Here is an argument to show that this category doesn't have kernels. Let's take $X$ to be the interval $[-1,1]$, and consider the self-map of the trivial bundle $X \times \mathbb{R}$ given by $$ (x,t) \mapsto (x, (x + |x|)t). $$ Suppose this had a kernel $K$, fitting into a sequence $K \to X \times \mathbb{R} \to X \times \mathbb{R}$. We get a sequence of modules of global sections $$ \Gamma(K) \to C(X) \stackrel{x + |x|}{\longrightarrow} C(X) $$ over the ring $C(X)$ of continuous functions on $X$. (The Serre-Swan theorem has been mentioned already; this is equivalent data.)

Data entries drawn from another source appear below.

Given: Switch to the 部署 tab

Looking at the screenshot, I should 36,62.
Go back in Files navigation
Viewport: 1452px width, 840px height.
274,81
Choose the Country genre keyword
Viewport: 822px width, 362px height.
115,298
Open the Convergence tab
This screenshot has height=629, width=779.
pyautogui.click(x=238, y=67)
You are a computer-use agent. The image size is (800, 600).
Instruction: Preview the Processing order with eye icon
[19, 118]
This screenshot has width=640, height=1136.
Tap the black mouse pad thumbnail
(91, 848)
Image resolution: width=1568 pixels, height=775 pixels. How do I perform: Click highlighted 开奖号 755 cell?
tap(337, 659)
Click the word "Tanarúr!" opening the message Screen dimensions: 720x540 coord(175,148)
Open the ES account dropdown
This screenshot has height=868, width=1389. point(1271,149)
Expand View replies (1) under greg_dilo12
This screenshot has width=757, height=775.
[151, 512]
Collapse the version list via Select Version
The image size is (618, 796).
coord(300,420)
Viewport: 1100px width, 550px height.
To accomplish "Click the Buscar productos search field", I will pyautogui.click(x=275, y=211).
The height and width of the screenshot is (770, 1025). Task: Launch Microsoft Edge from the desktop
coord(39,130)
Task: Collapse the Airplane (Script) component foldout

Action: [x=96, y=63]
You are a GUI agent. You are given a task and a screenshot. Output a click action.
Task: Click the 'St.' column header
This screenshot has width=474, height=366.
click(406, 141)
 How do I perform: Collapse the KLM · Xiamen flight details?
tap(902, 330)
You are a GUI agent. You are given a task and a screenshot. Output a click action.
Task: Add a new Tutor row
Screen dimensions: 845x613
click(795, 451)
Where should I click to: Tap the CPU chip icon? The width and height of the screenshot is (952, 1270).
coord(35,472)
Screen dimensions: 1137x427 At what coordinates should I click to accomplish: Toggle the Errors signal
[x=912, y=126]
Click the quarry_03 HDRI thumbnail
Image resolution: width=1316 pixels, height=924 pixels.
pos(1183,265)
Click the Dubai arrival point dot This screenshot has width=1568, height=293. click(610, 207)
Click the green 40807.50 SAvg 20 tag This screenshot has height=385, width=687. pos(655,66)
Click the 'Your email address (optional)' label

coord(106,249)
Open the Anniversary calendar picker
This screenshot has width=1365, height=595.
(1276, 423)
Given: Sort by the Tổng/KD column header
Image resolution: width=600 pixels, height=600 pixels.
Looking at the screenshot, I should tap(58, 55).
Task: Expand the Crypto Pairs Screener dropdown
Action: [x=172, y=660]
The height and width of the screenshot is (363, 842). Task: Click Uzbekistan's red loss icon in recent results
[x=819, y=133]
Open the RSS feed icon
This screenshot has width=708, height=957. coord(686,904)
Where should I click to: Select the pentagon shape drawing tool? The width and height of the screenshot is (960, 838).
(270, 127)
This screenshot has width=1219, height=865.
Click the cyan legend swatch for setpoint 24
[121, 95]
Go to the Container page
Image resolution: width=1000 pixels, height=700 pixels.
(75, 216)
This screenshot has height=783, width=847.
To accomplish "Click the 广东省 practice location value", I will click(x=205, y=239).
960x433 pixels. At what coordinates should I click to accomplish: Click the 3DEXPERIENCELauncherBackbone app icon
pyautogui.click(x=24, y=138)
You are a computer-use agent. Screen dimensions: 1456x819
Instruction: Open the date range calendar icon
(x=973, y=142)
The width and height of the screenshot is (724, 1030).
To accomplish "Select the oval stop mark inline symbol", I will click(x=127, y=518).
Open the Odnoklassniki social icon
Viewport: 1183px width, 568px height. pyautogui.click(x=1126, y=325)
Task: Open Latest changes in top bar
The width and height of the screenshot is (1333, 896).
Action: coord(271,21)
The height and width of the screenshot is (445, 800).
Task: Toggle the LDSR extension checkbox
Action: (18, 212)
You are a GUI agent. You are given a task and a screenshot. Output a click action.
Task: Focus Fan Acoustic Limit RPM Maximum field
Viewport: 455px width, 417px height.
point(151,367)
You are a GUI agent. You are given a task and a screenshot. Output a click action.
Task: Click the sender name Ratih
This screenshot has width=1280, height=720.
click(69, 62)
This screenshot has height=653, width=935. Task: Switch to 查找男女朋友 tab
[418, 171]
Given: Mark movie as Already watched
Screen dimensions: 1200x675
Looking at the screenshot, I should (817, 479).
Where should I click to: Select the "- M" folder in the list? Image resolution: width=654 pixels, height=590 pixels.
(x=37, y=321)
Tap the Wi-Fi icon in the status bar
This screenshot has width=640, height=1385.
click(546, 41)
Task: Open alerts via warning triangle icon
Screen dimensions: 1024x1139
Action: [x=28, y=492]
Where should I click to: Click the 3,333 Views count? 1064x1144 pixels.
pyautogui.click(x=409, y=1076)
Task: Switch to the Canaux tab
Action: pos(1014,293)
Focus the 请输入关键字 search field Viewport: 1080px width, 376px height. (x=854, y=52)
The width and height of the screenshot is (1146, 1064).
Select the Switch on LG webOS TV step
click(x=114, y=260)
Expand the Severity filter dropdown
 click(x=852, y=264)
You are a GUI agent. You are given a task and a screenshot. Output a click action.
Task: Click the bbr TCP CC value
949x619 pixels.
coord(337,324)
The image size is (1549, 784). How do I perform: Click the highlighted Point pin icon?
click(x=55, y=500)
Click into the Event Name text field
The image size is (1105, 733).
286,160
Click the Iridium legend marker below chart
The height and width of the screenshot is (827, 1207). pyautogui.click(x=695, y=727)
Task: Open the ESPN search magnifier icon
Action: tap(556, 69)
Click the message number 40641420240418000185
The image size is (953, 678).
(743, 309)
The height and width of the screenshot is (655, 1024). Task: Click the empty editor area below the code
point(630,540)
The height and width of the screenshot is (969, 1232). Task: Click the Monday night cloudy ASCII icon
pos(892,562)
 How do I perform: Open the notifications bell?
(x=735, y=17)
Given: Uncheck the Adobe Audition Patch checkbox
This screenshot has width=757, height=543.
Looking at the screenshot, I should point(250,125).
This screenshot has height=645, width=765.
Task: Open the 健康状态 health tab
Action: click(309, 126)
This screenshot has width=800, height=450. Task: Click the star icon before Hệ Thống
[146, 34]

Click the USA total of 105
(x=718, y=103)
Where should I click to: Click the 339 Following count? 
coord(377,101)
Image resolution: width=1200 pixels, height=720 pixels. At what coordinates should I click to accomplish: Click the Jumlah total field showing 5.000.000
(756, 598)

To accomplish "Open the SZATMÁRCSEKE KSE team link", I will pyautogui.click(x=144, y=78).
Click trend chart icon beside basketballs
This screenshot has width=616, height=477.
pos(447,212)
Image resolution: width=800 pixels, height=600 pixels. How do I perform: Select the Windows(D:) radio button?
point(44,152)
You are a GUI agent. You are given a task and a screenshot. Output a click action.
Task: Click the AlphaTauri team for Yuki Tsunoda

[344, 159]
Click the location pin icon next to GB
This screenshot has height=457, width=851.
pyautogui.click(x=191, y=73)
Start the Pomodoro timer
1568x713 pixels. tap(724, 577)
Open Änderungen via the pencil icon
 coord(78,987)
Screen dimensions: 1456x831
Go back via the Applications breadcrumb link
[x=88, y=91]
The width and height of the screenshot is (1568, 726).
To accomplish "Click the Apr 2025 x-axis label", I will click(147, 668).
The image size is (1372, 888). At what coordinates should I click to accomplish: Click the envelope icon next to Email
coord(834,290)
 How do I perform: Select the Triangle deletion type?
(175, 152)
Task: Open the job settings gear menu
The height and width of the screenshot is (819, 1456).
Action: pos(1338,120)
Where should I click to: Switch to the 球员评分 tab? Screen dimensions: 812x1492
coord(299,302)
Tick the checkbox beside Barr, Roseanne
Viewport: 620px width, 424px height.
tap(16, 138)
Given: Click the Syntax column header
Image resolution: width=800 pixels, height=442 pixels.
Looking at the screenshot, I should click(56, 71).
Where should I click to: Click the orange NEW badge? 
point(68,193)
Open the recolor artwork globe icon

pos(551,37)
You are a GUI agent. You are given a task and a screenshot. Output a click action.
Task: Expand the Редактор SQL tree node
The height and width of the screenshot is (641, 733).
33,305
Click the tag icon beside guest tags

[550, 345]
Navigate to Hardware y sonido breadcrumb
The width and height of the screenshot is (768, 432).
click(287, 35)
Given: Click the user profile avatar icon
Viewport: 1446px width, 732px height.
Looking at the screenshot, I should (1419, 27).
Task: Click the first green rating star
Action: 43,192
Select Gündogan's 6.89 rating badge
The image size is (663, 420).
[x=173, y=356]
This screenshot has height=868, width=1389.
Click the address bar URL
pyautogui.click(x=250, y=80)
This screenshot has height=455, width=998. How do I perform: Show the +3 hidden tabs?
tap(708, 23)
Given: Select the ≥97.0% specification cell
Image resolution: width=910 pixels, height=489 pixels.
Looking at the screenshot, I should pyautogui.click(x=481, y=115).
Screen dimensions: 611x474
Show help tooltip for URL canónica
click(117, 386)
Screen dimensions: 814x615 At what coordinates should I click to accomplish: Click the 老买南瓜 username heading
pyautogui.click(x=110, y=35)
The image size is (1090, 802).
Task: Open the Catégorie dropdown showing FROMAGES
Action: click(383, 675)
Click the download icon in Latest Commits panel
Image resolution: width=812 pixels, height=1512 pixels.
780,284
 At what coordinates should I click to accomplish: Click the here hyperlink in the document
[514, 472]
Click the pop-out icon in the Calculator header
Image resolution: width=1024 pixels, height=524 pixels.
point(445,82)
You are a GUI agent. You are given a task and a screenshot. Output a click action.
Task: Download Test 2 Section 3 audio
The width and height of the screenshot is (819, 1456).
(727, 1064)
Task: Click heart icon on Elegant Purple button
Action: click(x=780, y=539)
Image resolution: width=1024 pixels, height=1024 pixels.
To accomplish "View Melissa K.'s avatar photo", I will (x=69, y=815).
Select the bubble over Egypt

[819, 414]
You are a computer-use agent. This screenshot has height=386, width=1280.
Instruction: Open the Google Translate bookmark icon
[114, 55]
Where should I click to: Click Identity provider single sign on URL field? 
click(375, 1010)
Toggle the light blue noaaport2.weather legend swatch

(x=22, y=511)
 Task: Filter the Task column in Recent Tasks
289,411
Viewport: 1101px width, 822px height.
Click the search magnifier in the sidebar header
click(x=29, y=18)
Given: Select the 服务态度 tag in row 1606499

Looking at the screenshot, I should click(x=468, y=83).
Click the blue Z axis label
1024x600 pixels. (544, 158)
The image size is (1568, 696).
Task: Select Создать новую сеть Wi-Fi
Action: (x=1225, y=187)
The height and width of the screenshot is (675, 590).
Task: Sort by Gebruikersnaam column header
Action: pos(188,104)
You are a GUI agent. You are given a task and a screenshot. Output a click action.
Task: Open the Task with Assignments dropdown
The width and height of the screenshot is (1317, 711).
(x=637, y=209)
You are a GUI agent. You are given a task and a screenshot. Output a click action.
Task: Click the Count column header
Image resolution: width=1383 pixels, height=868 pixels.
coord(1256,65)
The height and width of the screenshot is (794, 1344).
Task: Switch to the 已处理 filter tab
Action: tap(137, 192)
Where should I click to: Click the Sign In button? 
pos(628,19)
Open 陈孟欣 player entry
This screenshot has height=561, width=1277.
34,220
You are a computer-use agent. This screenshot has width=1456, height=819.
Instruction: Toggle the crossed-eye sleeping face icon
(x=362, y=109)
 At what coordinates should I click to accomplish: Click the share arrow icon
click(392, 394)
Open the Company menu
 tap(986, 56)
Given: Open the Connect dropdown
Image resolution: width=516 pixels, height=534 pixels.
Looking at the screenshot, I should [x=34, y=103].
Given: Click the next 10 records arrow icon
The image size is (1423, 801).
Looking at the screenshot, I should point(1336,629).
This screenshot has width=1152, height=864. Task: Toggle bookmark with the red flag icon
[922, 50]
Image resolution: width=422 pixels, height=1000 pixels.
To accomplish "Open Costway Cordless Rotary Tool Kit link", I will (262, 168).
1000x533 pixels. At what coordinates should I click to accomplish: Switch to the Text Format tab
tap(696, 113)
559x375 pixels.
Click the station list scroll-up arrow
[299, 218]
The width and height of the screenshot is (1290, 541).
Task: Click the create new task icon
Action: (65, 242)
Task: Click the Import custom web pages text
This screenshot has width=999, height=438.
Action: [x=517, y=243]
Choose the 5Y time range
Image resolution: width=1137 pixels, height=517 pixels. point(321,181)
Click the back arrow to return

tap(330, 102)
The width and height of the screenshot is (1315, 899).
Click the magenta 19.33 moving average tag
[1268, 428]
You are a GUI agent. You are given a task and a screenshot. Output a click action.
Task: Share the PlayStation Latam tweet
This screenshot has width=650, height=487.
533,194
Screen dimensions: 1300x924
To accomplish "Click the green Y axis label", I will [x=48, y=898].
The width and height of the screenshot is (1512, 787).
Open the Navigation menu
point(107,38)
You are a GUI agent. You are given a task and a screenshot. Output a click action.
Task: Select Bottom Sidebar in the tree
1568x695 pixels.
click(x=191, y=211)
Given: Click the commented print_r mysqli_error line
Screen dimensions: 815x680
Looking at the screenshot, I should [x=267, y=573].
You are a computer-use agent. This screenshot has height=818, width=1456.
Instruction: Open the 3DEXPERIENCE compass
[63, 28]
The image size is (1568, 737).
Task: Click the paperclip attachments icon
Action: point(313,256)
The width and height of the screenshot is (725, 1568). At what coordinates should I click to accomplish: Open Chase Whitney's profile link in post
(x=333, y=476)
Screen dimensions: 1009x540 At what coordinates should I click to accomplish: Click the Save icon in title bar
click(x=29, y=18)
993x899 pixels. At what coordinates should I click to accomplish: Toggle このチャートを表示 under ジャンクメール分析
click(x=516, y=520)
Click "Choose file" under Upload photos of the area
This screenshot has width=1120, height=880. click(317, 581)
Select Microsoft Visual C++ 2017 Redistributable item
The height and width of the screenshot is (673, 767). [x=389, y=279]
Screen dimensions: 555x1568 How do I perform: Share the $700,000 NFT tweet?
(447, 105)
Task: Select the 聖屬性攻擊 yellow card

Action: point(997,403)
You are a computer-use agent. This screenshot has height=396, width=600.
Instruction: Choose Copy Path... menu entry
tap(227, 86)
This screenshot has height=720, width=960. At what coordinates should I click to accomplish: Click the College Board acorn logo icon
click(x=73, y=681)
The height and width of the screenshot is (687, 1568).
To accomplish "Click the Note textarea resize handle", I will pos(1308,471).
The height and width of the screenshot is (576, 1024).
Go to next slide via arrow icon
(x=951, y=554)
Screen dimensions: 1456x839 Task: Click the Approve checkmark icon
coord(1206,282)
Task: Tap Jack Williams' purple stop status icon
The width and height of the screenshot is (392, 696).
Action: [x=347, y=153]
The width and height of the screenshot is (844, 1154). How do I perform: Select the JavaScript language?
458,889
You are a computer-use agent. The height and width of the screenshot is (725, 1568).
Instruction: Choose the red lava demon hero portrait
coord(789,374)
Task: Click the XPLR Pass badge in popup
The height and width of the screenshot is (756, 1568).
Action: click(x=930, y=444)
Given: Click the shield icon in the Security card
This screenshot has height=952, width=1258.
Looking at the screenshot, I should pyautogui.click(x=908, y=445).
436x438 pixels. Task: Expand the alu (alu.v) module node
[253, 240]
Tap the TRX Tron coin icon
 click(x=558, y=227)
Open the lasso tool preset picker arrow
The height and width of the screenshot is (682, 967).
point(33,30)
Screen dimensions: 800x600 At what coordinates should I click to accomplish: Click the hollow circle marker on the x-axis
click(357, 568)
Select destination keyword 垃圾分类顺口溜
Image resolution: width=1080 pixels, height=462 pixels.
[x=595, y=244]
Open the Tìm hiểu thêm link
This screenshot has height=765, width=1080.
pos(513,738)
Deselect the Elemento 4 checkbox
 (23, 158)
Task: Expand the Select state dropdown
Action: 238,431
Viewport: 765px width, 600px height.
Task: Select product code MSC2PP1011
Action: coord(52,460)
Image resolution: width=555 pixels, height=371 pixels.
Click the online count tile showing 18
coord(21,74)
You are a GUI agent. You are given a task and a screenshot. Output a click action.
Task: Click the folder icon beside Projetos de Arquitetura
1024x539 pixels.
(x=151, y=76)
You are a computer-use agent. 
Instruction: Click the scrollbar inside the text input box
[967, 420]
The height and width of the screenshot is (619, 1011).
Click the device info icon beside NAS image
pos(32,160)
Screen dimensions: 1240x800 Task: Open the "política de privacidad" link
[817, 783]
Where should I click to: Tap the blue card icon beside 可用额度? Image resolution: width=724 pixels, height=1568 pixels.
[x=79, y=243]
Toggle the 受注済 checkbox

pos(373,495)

However, the global section functor is another name for $Hom(X \times \mathbb{R}, -)$ in the category of vector bundles, and so the "kernel" property implies that the module $\Gamma(K)$ would actually be the kernel of multiplication by $x + |x|$.

This is impossible. Every element in $\Gamma(K)$ is annihilated by $x + |x|$ by definition, and $\Gamma(K)$ is nonempty, but every nonzero vector bundle on $X$ is some power of the trivial bundle (by the homotopy invariance property) and has many sections which do not vanish on $(0,1]$.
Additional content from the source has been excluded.